Nowadays many people delay their marriages, because of education and career opportunities, difficulty to find the right person, getting used to a single life, and becoming normal with pre-marital sex and living together.

It was suggested by the Law Commission in 2018 the minimum legal age for both men and women to get married should be 18 years, it is interesting to note.

It is also argued that if a girl can exercise her right to choose the government at 18, recognised universal age of majority, then she must also be considered capable of choosing her spouse.

The move to raise the legal age of girls' marriage has been opposed by the Odisha State Commission for Protection of Child Rights (OSCPCR) saying it would not be able to prevent child marriages and as it will escalate the instances of foeticide and unwed mothers.

Critics also question if the POSCO Act will be amended along with the Prohibition of Child Marriage Act, 2006, which stands out as a comprehensive legislation on sexual crimes against children in India, as it has fixed 18 years as the minimum age for consensual sexual relationship between opposite genders.

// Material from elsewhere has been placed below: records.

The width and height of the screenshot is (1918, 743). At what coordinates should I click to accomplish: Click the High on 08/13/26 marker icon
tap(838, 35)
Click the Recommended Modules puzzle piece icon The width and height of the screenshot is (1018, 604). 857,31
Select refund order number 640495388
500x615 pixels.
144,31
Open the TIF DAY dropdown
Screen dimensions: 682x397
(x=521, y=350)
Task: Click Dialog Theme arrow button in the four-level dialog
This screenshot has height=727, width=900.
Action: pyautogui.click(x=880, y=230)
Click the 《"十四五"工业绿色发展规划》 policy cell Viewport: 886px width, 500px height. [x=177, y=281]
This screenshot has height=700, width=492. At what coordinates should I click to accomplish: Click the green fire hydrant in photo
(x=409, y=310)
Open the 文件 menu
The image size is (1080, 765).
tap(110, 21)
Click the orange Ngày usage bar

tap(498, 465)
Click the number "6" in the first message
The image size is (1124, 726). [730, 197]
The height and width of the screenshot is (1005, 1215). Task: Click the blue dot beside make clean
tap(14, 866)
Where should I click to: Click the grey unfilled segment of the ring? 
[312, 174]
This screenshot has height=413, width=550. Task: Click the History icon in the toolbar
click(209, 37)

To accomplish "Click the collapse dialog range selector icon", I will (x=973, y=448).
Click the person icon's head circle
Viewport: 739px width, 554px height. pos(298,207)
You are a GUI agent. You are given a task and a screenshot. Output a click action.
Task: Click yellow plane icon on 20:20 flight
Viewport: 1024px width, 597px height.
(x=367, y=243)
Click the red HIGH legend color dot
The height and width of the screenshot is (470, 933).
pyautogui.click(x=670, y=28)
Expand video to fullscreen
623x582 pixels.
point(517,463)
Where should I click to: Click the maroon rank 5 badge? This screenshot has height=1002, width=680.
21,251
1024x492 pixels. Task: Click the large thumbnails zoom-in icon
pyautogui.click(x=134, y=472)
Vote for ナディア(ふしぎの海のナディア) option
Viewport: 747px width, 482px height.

Raising the minimum legal age for marriage of women from 18 to 21 may not be a good step, as a mere law without making sufficient efforts to implement the existing law cannot bring about change in society. Widespread awareness programs on the importance of girls' education and pitfalls of child marriage should be carried out.

The spending on education and health should be increased. In addition, girls' right to a life of their own choice after they become a legal adult at the age of 18 should be protected. Further, the educated and successful women are already getting married late as they know the disadvantages of child marriages implying increase in level of education and economic development will automatically result in good decisions made by the women.

So, the focus should be spread of education and economic development throughout India. When we failed to totally implement the law of marriage of girls fixed at 18 even after 45 years of making the law, we are unlikely to succeed in our mission by increasing the same to 21 particularly when adverse effects of this step are galore.